Did De Genova cross this line? The Times and Daily Spectator stories hint at this, but don't provide enough information. De Genova's lack of subtlety makes this a distinct possibility, however. If students felt that their position on the war would affect their grade, then De Genova should be fired. [But what about the protest in support of De Genova by his students?--ed. Those were his graduate students -- I'm more concerned about the undergraduates, who are more likely to feel intimidated. Based on this poll, it's highly likely that more than two students in the class held pro-war views. But only the students in the class can say for sure one way or the other.]

UPDATE: This Filibuster post provides additional information suggesting that DeGenova did not cross the line. Pazmiño went on Hannity & Colmes this evening.

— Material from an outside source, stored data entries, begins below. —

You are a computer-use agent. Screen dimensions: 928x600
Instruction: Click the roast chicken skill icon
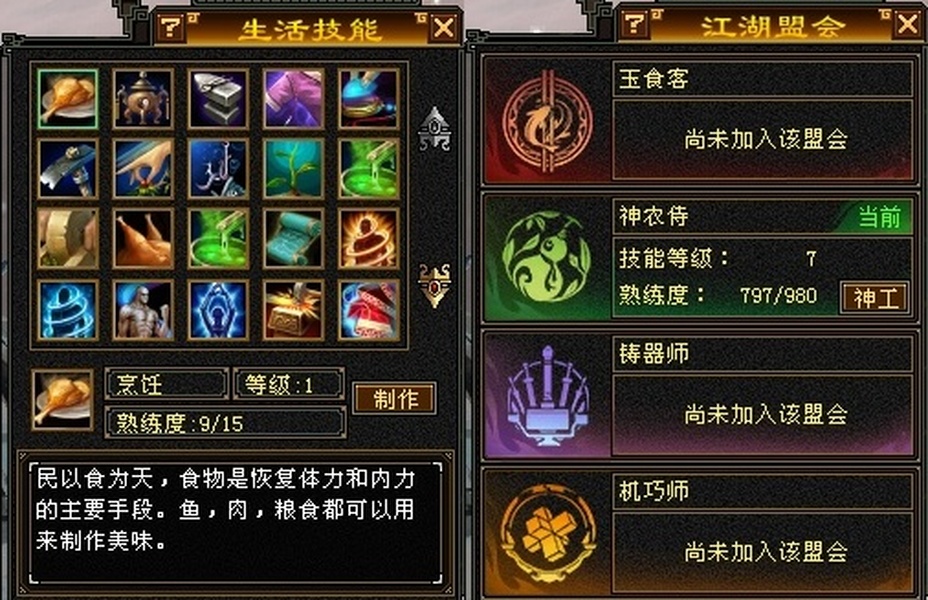pyautogui.click(x=143, y=238)
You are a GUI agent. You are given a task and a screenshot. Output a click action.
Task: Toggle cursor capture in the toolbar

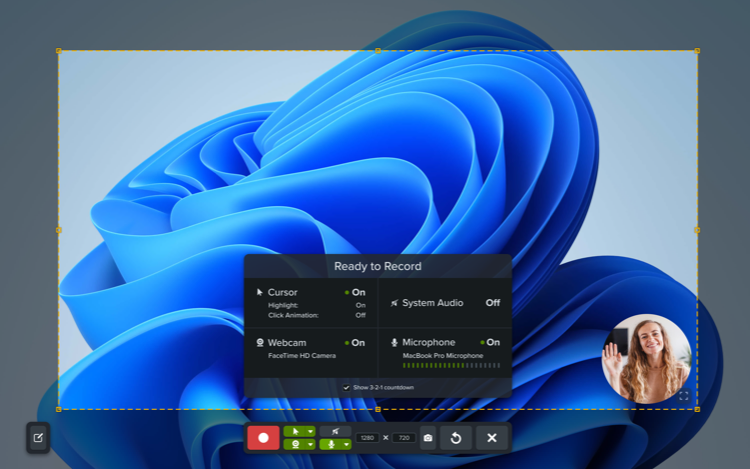(294, 431)
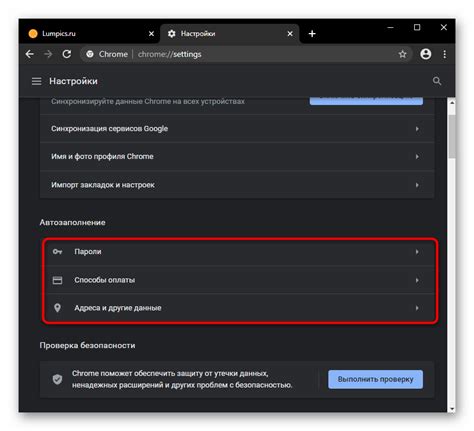Search settings with the magnifier icon
Screen dimensions: 474x431
coord(437,81)
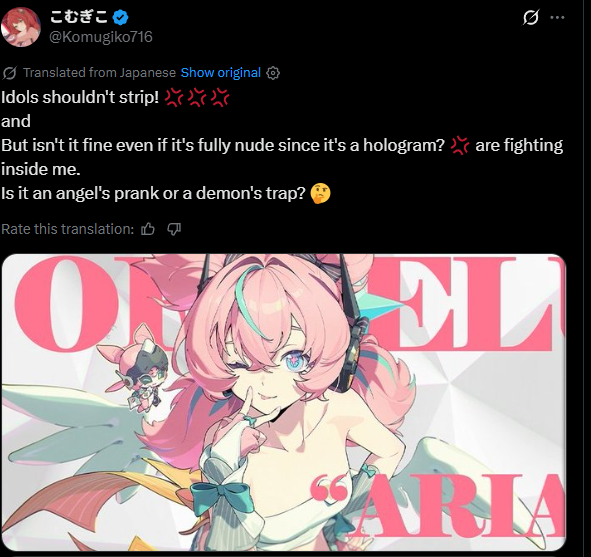Click the Grok icon beside the more menu

[x=531, y=17]
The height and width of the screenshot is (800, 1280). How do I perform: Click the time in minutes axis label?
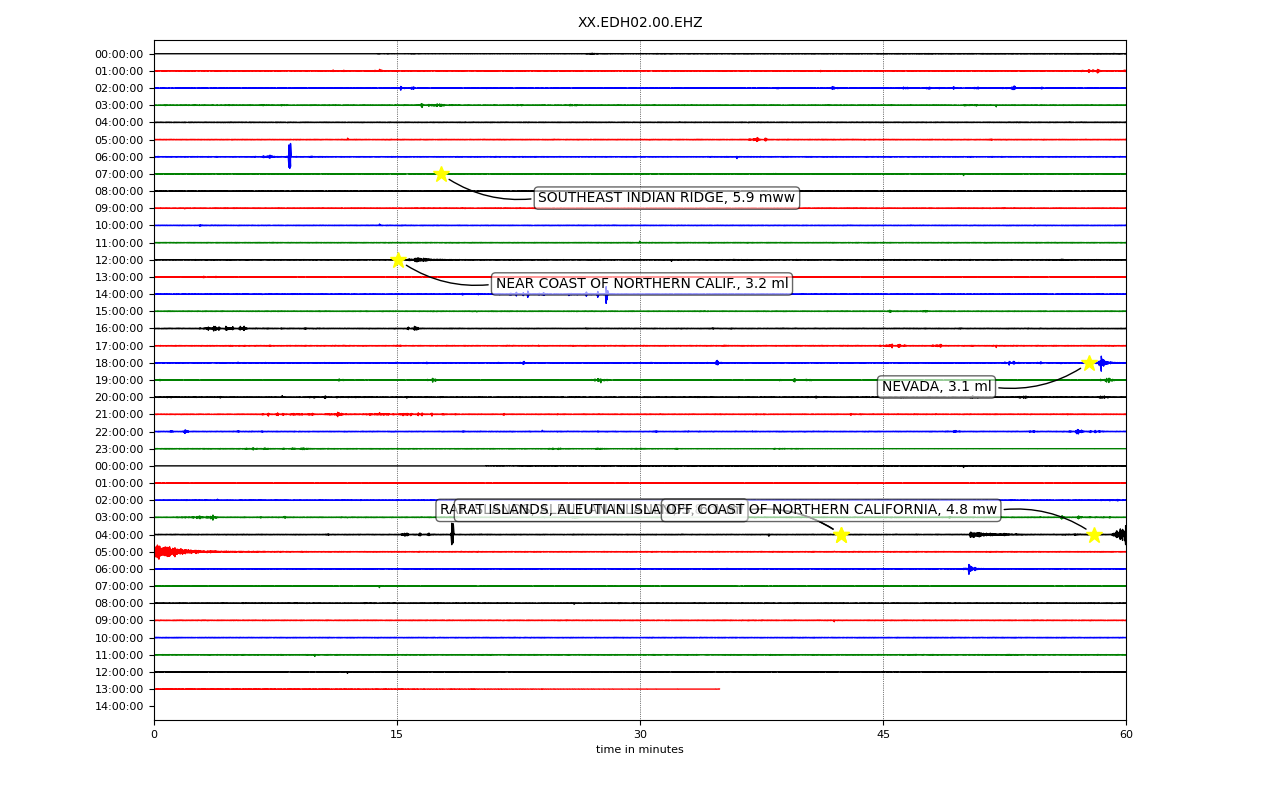[x=640, y=750]
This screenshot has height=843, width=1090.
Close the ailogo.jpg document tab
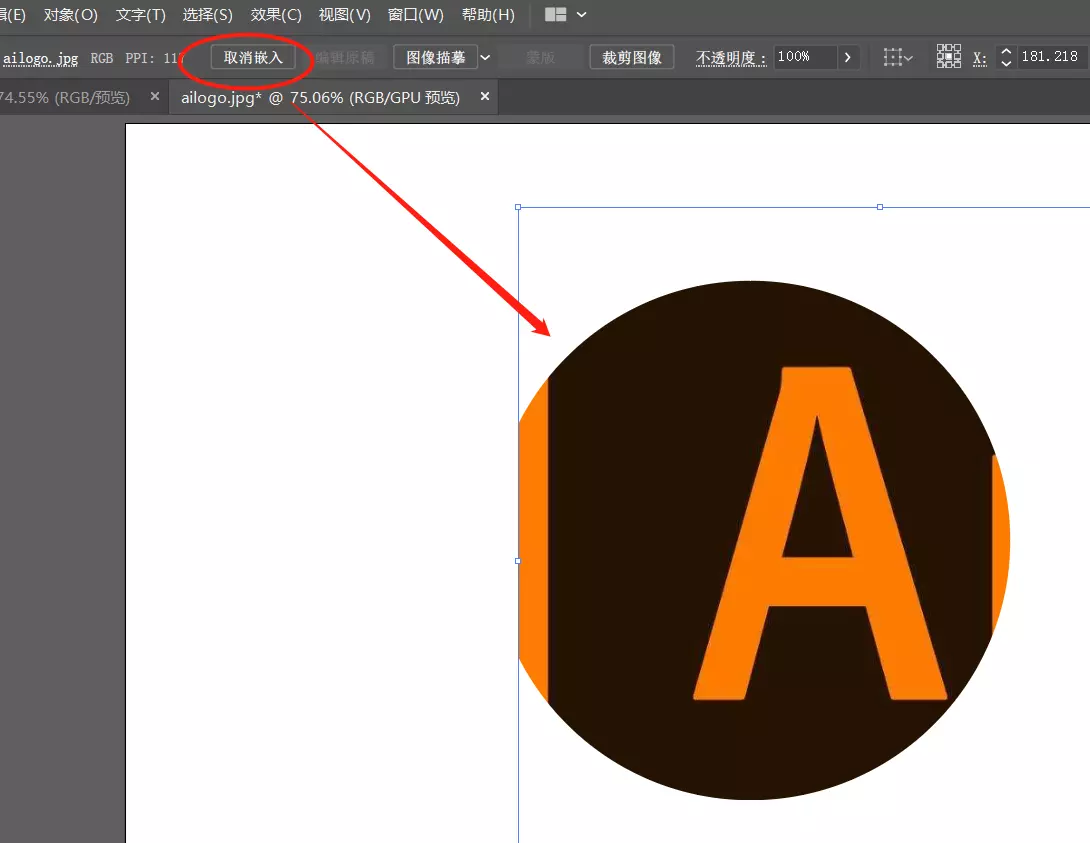point(485,97)
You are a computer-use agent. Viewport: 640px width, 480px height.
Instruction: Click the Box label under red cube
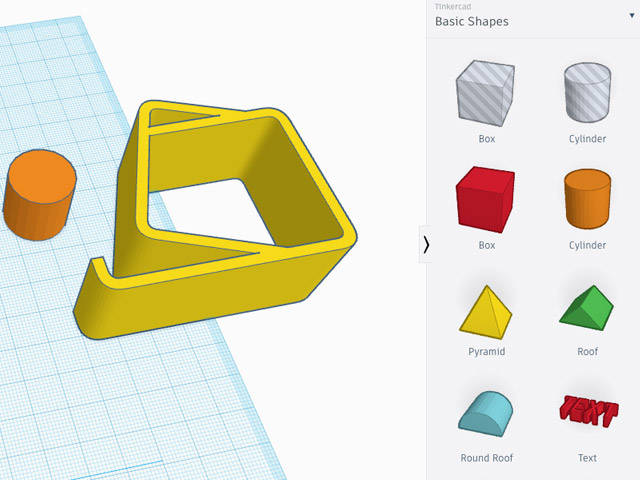point(486,246)
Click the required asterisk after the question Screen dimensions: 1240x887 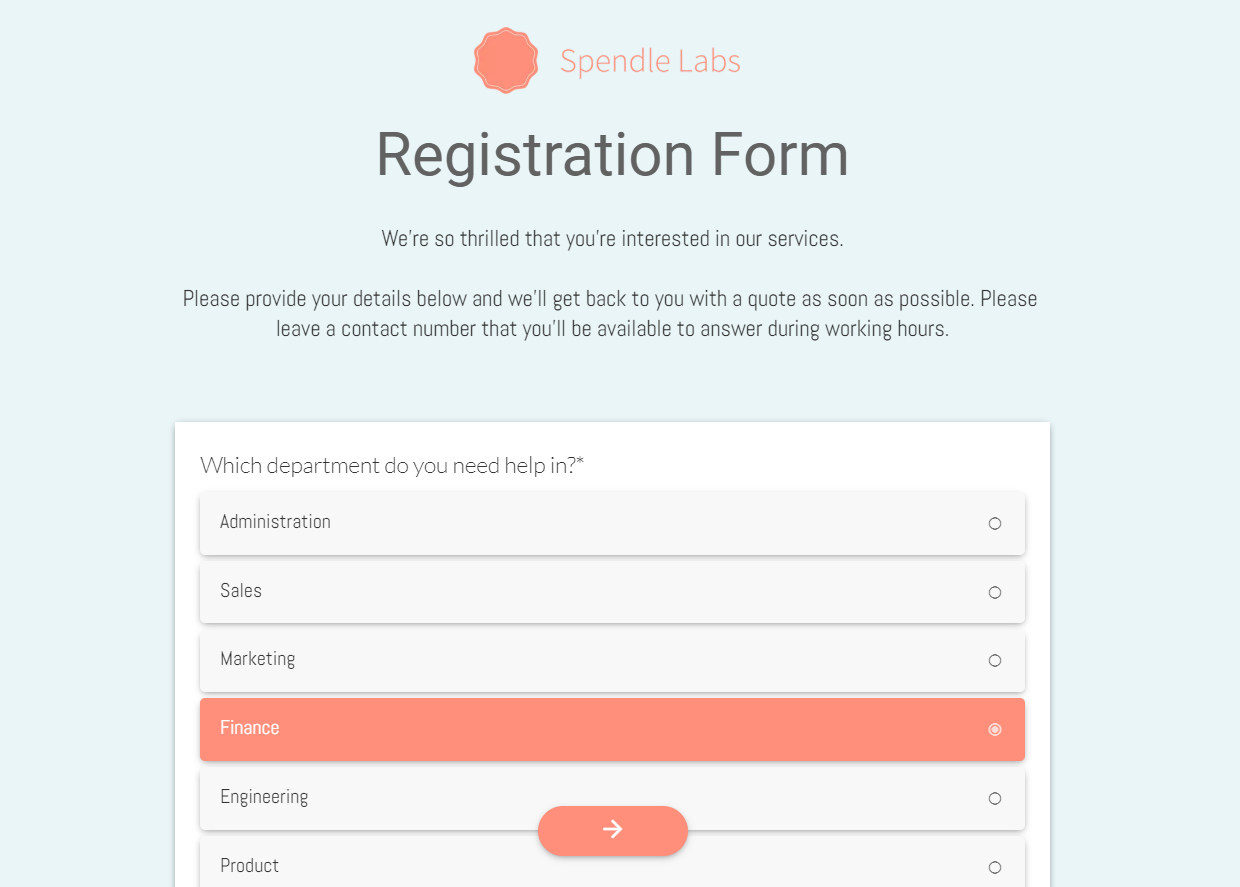[x=580, y=463]
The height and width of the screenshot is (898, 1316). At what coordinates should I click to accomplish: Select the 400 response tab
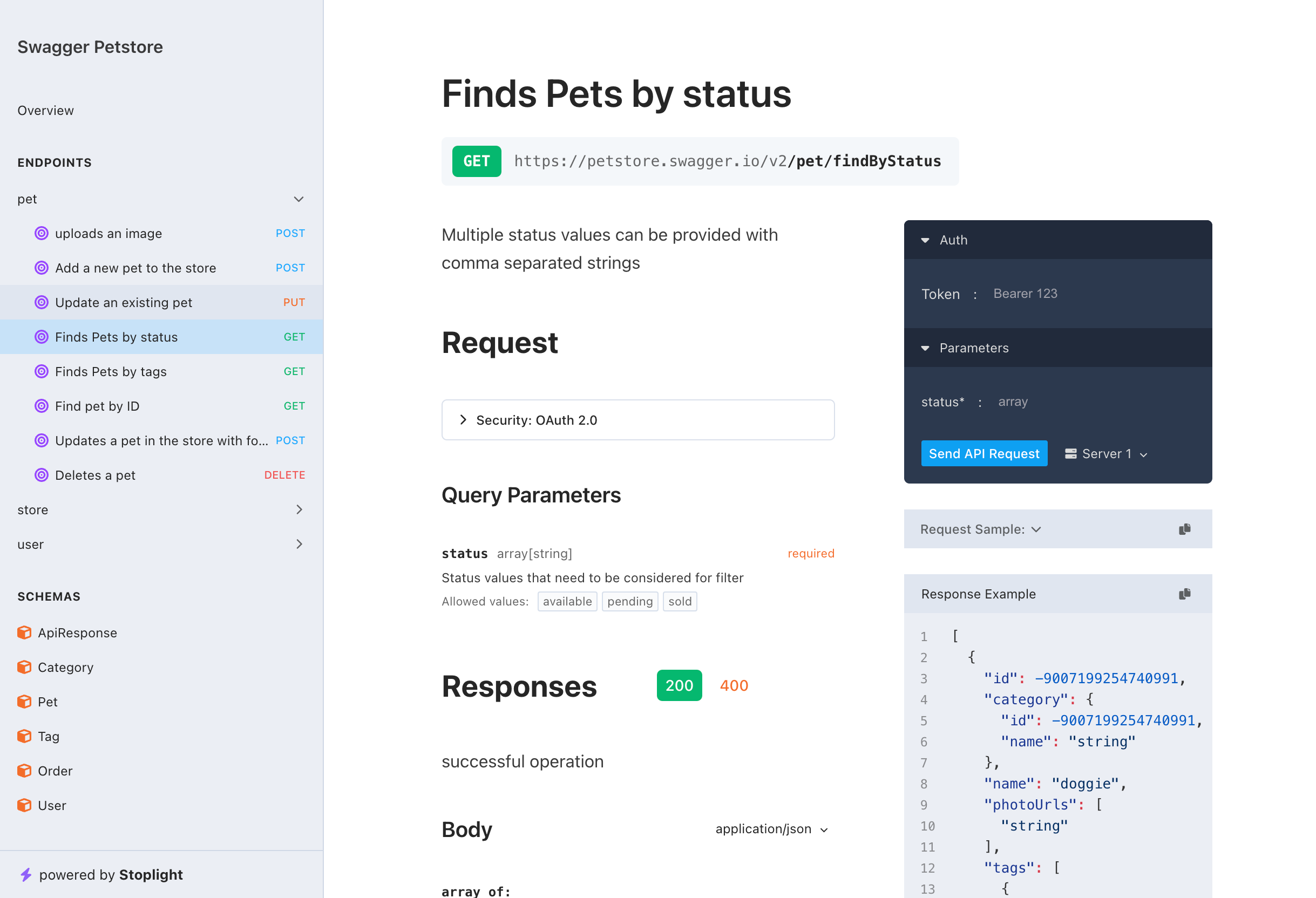click(735, 685)
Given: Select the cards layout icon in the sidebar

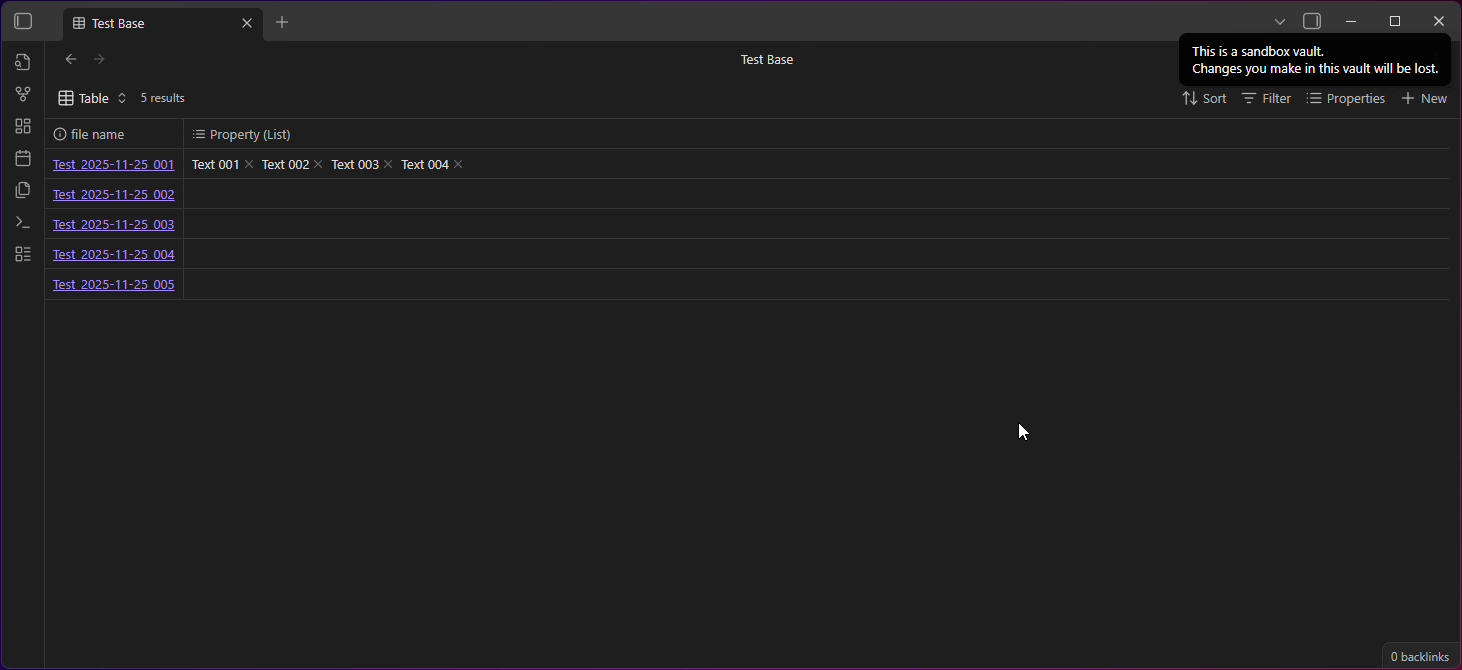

According to the Filibuster, "De Genova discussed the war one class period and she spoke up and expressed her views. She added... that de Genova was actually pretty respectful of her pro-war stance." If this is the case, then no student coercion took place, the question comes back to academic free speech, and De Genova should not be fired.

ANOTHER UPDATE: Tim Wagliore argues that my rationale is way too broad. His points are solid, though he's exaggerated my position a bit. Obviously, I'm not suggesting that a professor should be fired for cancelling office hours. Nor am I suggesting this rationale as a "pretext" for firing someone whose politics I find repellent. Also, I should have said that there exist measures short of termination that would probably be appropriate for this situation. Only if a professor repeatedly and persistently did what I described above would termination be the appropriate measure.